The Honourable Adam Robert Bruce  (born 18 January 1968) is a Scottish solicitor, businessman, and aristocrat who serves as an officer of Arms at the Court of the Lord Lyon.

Education
Bruce was born in Edinburgh, Scotland. He is the second son of Andrew Bruce, 11th Earl of Elgin, and Victoria Usher. He was educated at Glenalmond College. Bruce went up to Balliol College to read history, and while at the University of Oxford he was elected as the President of the Oxford Union in 1989. He also took a law degree at the University of Edinburgh.

Career
Formerly a solicitor with McGrigors in Edinburgh, where he was Director of Public Policy, Bruce now works in the environmental power industry, having been UK chief executive of Airtricity and the first Chairman of the British Wind Energy Association, now RenewableUK.

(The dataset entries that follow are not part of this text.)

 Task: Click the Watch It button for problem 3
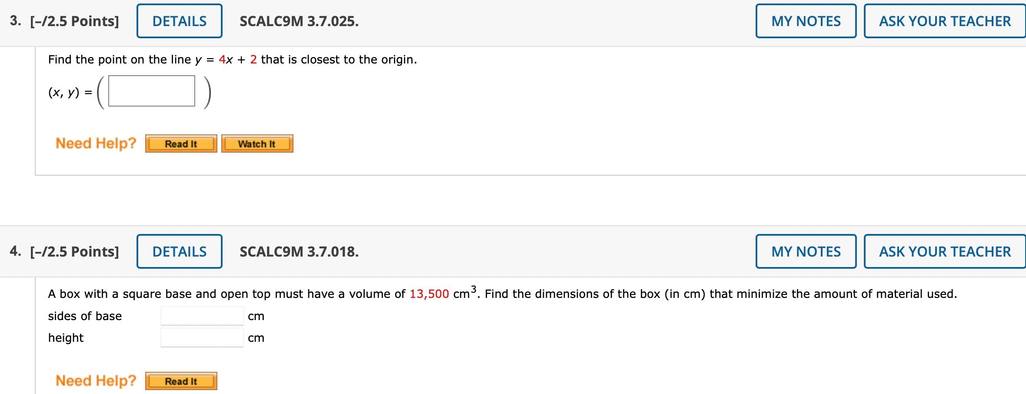click(x=257, y=144)
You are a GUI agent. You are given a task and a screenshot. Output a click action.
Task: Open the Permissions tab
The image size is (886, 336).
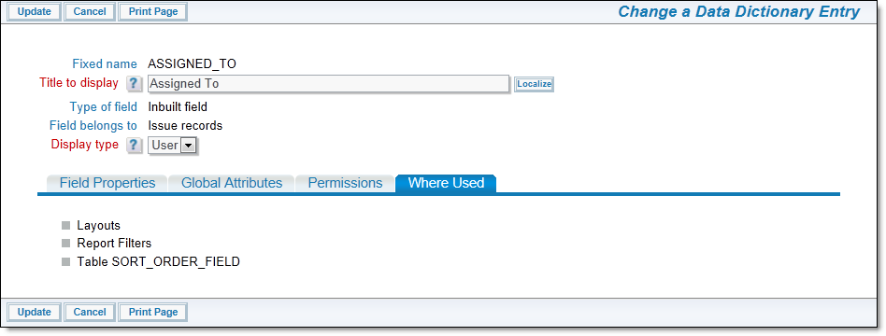[x=345, y=183]
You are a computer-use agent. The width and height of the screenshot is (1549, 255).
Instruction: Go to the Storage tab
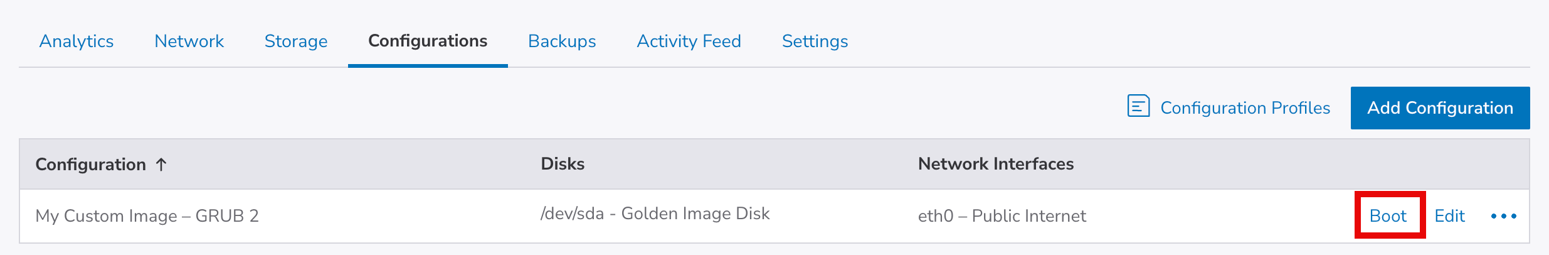pos(296,41)
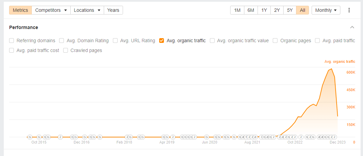Click the first Google update marker on timeline

[30, 137]
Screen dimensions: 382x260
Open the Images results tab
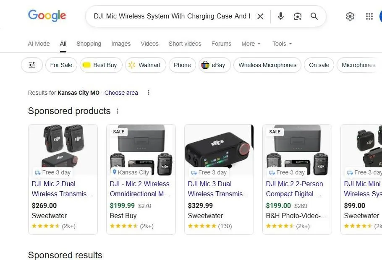[x=121, y=44]
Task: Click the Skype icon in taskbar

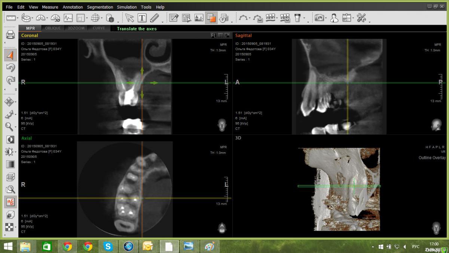Action: coord(109,246)
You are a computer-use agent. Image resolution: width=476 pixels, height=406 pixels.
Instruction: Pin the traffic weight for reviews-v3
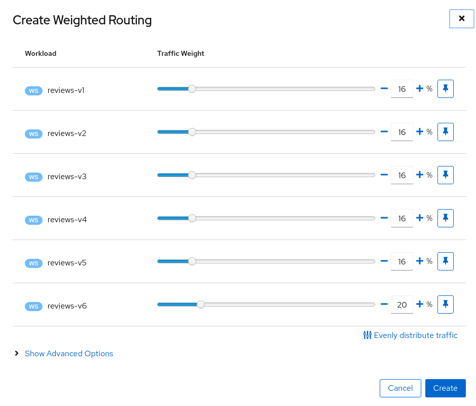[445, 175]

He is currently global head of corporate affairs at Mainstream Renewable Power, and from 2009–2015 was a director of the Friends of the Supergrid. In October 2012 he was appointed chairman of the UK Government's Offshore Wind Programme Board. He sat on the steering committee of Norstec, the global offshore wind industry network.

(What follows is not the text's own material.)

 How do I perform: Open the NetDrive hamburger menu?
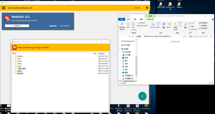pyautogui.click(x=3, y=8)
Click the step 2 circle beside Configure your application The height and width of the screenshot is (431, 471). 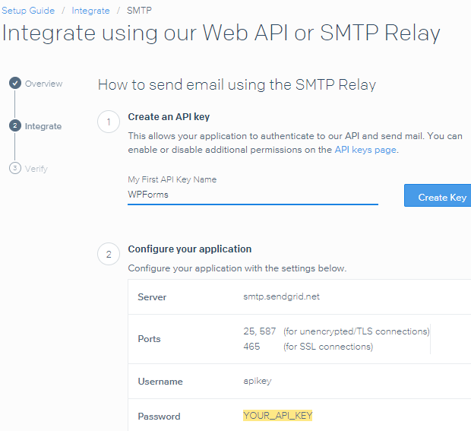tap(109, 255)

In 2008 Bruce was appointed an officer of arms at the Lyon Court as Unicorn Pursuivant. In April 2012 he was promoted to the position of Marchmont Herald. He was previously Finlaggan Pursuivant (private officer of arms to the Clan Donald), in which role he was installed in 2005 by Godfrey Lord MacDonald. This marked a reinstatement of the traditional MacDonald heraldic role after a break of 510 years.

Bruce is also a Trustee of the St Andrews Fund for Scots Heraldry and a Member of the Council of the Society of Writers to HM Signet.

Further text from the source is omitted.